Top of Excerpt provided
To test the effects of sensory reinforcement within timescales relevant to behavioral conditioning, we followed STDP pairings with a light flash after a delay of 1 s (Fig. 2a, b), while establishing the secondary reinforcing properties of the light flash by applying BSR a further 1 s after the light flash. The BSR was electrical stimulation of the substantia nigra pars compacta (SNc) using parameters known to be behaviorally reinforcing²¹ and to release dopamine into the striatum²³. Together, the excitatory STDP event followed by the light flash and BSR model a behavioral scenario in which a motor action causes the appearance of a sensory event made salient by association with an unconditioned reward. This should lead to reinforcement of this action-outcome association in the striatum.

When the conditioned light stimulus was applied after positive STDP pairings, significant lasting potentiation of corticostriatal synapses was induced, in sharp contrast with the depression seen without reinforcement (Fig. 2c). Conversely, the same reinforcement components applied to negative STDP pairings induced robust depression (Fig. 2d). Of the neurons in the positive STDP reinforced group that could be recovered post-mortem and their dopamine receptor expression reliably determined (n = 5, see Methods section), both D₁ and D₂-expressing SPNs exhibited potentiation (Fig. 2e, f). Additionally, a single neuron recovered from the negative STDP reinforced group that exhibited depression expressed D₁ dopamine receptors. These findings suggest that potentiation in the positive group and depression in the negative group was not determined solely by the specific SPN’s dopamine receptor complement. Since the reinforcement administered was the same in both groups, the differential outcomes observed depended solely on the order of the initial STDP pairing. Thus, corticostriatal STDP in vivo, induced with millisecond timing, was strongly modulated by a discrete reinforcement event that occurred on a much longer, behaviorally relevant timescale of one second.

The role of the conditioned light stimulus in STDP

We designed the STDP reinforcement protocol so the light flash would act as a conditioned reinforcing stimulus, through its reliable association with BSR. It is possible however that the dopamine released by the BSR itself may have been an essential contributory factor. To determine whether the secondary reinforcing properties of the light were critically important, we tested a protocol in which the BSR was delivered, without the preceding light flash, 2 s following the STDP pairing (Fig. 2g). BSR alone failed to induce potentiation with positive STDP pairings (Fig. 2h). Indeed, the outcome was indistinguishable from when positive STDP pairings were administered without any form of reinforcement (c.f. Fig. 1f). This result verified the essential secondary reinforcing role played by the light flash in inducing potentiation after positive STDP timing. It also provides an important insight concerning the duration of the period during which the STDP is eligible for ‘reinforcement’—reward-related signals with a 2 s delay were not capable of modulating striatal plasticity.
Bottom of Excerpt provided
**Your assignment**
Extend the excerpt on reinforcement of corticostriatal STDP, starting after its final sentence.
Top of Data excerpts
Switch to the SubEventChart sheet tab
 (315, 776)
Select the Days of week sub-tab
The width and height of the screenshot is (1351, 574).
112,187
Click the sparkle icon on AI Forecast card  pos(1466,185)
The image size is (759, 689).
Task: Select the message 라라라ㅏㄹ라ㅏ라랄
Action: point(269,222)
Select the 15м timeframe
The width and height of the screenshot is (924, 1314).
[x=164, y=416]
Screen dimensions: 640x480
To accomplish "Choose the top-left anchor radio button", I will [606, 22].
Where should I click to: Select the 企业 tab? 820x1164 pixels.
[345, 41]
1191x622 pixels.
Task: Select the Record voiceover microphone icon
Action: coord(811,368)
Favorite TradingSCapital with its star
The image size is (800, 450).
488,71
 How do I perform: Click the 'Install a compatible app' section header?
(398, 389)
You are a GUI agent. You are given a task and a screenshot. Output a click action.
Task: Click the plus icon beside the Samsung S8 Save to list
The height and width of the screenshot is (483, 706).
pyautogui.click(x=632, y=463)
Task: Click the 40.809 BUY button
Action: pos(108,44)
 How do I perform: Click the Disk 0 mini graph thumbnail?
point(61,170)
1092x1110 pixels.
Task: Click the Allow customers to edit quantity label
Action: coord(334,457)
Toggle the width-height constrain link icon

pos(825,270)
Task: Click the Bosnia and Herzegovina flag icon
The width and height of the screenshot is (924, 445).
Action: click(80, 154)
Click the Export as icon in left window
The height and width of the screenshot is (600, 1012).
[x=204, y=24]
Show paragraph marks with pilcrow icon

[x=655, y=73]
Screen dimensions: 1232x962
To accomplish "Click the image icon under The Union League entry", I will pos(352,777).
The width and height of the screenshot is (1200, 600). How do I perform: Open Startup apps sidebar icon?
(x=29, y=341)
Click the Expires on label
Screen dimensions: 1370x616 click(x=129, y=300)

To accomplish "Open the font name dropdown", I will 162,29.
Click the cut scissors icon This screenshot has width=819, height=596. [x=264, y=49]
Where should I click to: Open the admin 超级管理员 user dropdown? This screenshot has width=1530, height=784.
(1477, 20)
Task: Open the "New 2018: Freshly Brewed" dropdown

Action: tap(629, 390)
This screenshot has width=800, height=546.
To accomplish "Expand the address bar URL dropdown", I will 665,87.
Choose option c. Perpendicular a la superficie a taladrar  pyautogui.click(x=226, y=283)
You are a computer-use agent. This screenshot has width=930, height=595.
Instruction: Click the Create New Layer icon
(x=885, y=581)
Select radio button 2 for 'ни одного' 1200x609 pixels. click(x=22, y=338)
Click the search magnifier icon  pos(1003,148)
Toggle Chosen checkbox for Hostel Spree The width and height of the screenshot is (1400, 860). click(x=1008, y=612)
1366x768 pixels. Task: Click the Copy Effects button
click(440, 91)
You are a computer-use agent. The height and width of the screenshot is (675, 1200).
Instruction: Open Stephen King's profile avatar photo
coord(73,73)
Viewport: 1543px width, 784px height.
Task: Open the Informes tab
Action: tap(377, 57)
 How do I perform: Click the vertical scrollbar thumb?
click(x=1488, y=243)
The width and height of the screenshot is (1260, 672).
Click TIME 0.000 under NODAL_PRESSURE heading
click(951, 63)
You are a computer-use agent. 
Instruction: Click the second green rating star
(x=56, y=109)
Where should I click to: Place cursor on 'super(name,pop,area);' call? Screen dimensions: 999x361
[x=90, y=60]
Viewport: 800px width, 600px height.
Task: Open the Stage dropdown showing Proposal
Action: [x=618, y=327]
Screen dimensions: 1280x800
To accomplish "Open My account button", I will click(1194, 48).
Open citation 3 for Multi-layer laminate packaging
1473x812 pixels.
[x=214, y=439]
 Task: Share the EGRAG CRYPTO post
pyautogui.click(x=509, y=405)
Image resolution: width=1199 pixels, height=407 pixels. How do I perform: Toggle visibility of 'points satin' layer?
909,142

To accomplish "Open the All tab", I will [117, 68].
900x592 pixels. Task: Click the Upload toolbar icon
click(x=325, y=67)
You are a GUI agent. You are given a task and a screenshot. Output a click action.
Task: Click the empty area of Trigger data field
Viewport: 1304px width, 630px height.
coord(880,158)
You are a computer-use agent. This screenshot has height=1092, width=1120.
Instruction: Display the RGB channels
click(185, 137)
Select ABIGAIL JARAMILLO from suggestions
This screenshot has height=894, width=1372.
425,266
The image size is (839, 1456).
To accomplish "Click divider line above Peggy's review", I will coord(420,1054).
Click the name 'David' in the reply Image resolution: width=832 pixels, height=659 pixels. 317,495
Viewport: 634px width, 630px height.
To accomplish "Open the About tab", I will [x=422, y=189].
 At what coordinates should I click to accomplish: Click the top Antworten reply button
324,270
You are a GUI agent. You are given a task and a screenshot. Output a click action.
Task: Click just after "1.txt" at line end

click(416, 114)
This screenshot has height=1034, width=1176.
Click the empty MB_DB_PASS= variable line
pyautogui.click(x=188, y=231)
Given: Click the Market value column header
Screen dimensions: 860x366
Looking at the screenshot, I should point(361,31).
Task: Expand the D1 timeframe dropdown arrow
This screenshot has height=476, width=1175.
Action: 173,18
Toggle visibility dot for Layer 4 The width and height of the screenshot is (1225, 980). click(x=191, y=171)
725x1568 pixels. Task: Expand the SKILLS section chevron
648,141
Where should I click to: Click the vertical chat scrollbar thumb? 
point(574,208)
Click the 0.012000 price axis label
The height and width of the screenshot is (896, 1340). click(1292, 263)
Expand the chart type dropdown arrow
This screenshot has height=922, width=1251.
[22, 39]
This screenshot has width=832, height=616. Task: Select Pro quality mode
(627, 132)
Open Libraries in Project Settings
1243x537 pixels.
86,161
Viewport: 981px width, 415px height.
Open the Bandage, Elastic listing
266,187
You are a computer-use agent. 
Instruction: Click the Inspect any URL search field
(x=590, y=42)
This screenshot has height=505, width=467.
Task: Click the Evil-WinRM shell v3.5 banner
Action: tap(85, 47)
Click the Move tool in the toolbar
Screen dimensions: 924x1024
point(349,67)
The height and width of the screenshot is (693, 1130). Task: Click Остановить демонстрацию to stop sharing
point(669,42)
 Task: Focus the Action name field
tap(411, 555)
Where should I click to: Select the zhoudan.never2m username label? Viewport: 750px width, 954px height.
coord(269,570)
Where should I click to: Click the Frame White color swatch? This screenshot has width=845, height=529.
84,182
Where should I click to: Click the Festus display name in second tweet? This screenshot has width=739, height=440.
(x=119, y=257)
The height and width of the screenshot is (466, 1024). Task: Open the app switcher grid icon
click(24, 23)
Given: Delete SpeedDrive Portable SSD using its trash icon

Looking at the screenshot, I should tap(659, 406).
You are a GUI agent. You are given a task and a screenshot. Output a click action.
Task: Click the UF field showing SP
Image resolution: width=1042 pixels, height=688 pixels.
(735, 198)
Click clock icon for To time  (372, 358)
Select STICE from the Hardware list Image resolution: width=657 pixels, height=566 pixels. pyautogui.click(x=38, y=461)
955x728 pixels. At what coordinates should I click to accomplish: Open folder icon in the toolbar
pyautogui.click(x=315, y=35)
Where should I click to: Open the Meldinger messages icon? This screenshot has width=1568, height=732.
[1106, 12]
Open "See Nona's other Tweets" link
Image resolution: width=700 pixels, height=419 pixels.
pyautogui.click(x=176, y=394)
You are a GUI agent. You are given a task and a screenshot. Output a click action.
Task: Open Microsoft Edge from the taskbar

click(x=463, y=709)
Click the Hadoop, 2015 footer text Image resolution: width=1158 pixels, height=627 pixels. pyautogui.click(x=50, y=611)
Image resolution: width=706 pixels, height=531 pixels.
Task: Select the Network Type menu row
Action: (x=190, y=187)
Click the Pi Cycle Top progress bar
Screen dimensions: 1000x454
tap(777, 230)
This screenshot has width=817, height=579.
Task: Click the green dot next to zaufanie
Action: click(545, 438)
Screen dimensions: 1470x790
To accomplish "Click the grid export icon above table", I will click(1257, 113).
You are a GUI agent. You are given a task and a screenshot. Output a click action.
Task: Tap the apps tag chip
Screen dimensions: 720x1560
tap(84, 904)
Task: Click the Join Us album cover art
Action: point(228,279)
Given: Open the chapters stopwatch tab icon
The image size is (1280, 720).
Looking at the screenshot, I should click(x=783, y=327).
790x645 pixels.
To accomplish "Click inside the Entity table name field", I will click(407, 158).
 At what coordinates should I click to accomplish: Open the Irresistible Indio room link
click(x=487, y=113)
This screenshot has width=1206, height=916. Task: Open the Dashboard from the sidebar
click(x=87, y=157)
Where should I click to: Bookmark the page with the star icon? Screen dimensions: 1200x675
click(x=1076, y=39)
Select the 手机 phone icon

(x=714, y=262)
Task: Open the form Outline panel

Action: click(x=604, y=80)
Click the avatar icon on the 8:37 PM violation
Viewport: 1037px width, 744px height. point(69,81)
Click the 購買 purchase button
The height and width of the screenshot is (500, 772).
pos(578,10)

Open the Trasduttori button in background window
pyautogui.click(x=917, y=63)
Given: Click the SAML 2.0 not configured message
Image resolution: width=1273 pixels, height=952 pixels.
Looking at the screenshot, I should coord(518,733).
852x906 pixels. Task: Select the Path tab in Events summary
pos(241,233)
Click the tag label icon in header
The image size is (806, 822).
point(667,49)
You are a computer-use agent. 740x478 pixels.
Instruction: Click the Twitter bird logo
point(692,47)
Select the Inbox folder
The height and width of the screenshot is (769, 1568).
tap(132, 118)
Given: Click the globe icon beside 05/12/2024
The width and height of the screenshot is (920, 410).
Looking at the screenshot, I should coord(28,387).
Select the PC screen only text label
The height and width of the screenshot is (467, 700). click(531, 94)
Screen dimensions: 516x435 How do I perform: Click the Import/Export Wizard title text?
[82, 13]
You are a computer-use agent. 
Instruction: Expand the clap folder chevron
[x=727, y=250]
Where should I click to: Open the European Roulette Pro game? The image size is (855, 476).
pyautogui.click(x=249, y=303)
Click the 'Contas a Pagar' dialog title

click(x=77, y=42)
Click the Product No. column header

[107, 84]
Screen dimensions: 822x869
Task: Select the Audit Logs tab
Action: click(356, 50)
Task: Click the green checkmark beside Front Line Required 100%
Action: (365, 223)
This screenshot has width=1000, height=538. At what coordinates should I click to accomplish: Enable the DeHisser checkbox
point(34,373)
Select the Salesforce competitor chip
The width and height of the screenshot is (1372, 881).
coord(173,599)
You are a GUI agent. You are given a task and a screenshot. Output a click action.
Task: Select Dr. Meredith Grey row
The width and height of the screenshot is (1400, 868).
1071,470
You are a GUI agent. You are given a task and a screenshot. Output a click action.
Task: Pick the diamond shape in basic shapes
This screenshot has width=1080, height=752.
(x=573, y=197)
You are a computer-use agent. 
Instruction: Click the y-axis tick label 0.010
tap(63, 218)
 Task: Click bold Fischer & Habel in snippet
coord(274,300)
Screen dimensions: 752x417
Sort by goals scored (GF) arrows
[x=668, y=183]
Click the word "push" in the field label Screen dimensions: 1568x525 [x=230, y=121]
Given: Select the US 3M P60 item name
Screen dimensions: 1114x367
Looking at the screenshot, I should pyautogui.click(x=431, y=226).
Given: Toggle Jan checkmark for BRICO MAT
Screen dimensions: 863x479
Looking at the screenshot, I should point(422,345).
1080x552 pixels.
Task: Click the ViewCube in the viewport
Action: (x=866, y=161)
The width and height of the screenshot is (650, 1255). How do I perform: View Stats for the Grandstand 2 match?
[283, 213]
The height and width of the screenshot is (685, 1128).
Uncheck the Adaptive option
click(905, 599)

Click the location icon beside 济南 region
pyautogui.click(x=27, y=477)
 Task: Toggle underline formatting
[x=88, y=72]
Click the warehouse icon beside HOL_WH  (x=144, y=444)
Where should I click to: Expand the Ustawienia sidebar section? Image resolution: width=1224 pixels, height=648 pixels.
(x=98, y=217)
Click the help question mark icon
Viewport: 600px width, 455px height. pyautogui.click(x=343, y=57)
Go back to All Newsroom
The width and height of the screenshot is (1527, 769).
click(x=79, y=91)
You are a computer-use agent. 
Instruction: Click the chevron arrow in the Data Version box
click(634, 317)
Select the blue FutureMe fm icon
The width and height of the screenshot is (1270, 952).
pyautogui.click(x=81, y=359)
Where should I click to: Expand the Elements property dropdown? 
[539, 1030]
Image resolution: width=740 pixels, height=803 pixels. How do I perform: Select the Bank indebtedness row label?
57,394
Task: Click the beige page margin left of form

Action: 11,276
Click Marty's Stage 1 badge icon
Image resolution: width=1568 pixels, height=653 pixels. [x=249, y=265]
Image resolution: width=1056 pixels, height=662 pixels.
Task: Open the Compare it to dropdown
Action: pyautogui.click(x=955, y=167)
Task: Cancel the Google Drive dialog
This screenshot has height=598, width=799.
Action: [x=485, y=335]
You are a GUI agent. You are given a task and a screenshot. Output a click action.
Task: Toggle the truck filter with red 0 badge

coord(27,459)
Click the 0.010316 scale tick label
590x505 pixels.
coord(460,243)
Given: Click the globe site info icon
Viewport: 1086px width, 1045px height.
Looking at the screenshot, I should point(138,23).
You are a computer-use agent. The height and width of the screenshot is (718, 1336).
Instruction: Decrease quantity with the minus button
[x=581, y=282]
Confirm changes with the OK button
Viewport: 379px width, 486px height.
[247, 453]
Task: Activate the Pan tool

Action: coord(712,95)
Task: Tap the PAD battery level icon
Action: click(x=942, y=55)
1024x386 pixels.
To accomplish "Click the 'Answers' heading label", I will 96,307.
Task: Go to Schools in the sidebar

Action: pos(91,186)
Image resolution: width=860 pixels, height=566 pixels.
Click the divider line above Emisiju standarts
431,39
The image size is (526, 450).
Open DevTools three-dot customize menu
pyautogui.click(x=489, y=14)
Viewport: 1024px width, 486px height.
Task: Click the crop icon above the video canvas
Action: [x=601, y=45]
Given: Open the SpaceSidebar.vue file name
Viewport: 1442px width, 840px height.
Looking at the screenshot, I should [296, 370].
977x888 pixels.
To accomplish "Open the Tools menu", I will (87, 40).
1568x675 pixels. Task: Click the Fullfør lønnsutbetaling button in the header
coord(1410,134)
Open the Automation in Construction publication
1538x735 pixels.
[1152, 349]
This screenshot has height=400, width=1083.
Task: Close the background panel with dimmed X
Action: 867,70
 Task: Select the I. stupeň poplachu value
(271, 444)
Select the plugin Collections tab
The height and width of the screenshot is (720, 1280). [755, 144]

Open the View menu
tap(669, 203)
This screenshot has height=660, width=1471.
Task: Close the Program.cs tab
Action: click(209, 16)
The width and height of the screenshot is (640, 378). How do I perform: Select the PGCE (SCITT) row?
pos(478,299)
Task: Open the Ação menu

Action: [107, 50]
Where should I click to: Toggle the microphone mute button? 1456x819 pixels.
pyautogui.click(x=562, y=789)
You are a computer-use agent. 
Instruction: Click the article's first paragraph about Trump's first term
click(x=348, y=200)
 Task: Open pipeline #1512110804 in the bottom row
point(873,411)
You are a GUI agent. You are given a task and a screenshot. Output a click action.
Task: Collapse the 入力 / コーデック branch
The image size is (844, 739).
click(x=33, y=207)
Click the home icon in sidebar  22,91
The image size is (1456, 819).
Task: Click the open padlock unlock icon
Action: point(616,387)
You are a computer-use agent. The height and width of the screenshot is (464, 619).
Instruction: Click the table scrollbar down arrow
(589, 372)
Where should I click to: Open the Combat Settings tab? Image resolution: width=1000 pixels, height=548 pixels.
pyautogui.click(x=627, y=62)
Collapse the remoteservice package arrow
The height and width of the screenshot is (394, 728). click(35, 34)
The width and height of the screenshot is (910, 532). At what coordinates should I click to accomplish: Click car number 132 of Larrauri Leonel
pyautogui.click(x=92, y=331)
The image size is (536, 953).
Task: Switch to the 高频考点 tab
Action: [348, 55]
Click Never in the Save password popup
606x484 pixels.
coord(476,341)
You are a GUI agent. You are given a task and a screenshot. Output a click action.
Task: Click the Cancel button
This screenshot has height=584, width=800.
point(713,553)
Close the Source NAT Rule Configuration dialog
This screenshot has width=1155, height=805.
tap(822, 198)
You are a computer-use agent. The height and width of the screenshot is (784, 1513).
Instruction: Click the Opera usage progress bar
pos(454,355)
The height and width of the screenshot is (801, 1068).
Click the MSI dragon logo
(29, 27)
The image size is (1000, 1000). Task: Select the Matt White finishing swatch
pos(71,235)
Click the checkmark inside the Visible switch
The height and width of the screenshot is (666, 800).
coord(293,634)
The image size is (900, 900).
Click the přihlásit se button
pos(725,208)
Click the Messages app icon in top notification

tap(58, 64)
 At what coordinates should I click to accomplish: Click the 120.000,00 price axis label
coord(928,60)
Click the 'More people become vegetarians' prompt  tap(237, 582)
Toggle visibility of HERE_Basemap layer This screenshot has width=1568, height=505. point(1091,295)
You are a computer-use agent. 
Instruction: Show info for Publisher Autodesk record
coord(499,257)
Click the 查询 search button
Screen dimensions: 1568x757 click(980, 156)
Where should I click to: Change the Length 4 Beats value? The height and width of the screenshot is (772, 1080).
Bottom of Data excerpts
**Result for this exercise**
To investigate further the role of light reinforcement in corticostriatal STDP, we measured the membrane response of recorded SPNs to each visual stimulus as it was delivered during the plasticity protocols. Previously, we have shown that visual stimuli can depolarize the membrane of SPNs to up state levels if the light was delivered in conjunction with local pharmacological disinhibition of the deep layers of the SC²². In this state, retinal projections to the SC superficial layer were able to activate deep layer collicular neurons, thereby providing phasic excitatory drive to striatal micro-circuits via the intralaminar thalamic nuclei²². Here, we hypothesized that repeated associations between the light flash and BSR would potentiate the tecto-thalamostriatal projection sufficiently to enable the flash to drive striatal SPNs to the up state, without the necessity of collicular disinhibition²².

To test this, we compared the latency to an SPN up state following a light flash with the latencies of spontaneously-occurring up states (Fig. 3a–c). We found that the probability of an up state transition following a conditioned light flash was significantly greater than would be expected by chance. Importantly, the increase in SPN up state probability was observed for the protocol that subsequently induced corticostriatal potentiation, i.e., positive STDP pairing followed by reinforcement (Fig. 3d–f). The observed changes in the up state latency distribution were similar to those found previously when the SC was pharmacologically disinhibited²². Conversely, the negative timing reinforced group showed a trend toward decreased SPN excitation by the light (Fig. 3g–i). These group differences developed within the first 3 min (18 trials) of pairing, despite both groups receiving the same reinforcement protocol. Thus, in the absence of any relevant group differences in SPN cellular properties (Supplementary Fig. 1), differences between groups in light-induced up state probability must have been determined by the order of STDP pairing, and may therefore result from a plastic mechanism localized to the striatum. One possibility is that the increase in light-induced up state transition in the positive pairings plus reinforcement group may reflect potentiation of thalamic synapses onto SPNs, with depression of these inputs induced by negative pairings.

Taken together these data suggest that the light flash that followed the STDP, and preceded the BSR by 1 s, was necessary to modulate positive STDP pairings and induce corticostriatal potentiation. Since the association between the light and BSR seemed to have an enhancing effect akin to that seen following local collicular disinhibition, it is likely that the light had been conditioned by the BSR to facilitate tecto-thalamic drive to striatal spiny neurons. Disinhibited deep layer collicular neurons also simultaneously drive midbrain dopamine neurons via their axon collaterals, to deliver phasic dopamine into the striatum^{8, 11}. Thus, the light may also have provided a phasic dopamine signal to the striatum, in conjunction with thalamostriatal depolarization, within the critical time period following the STDP pairing. Our next experiments tested the role of neuromodulators likely to have been released by the light in the induction of corticostriatal potentiation following positive STDP pairings.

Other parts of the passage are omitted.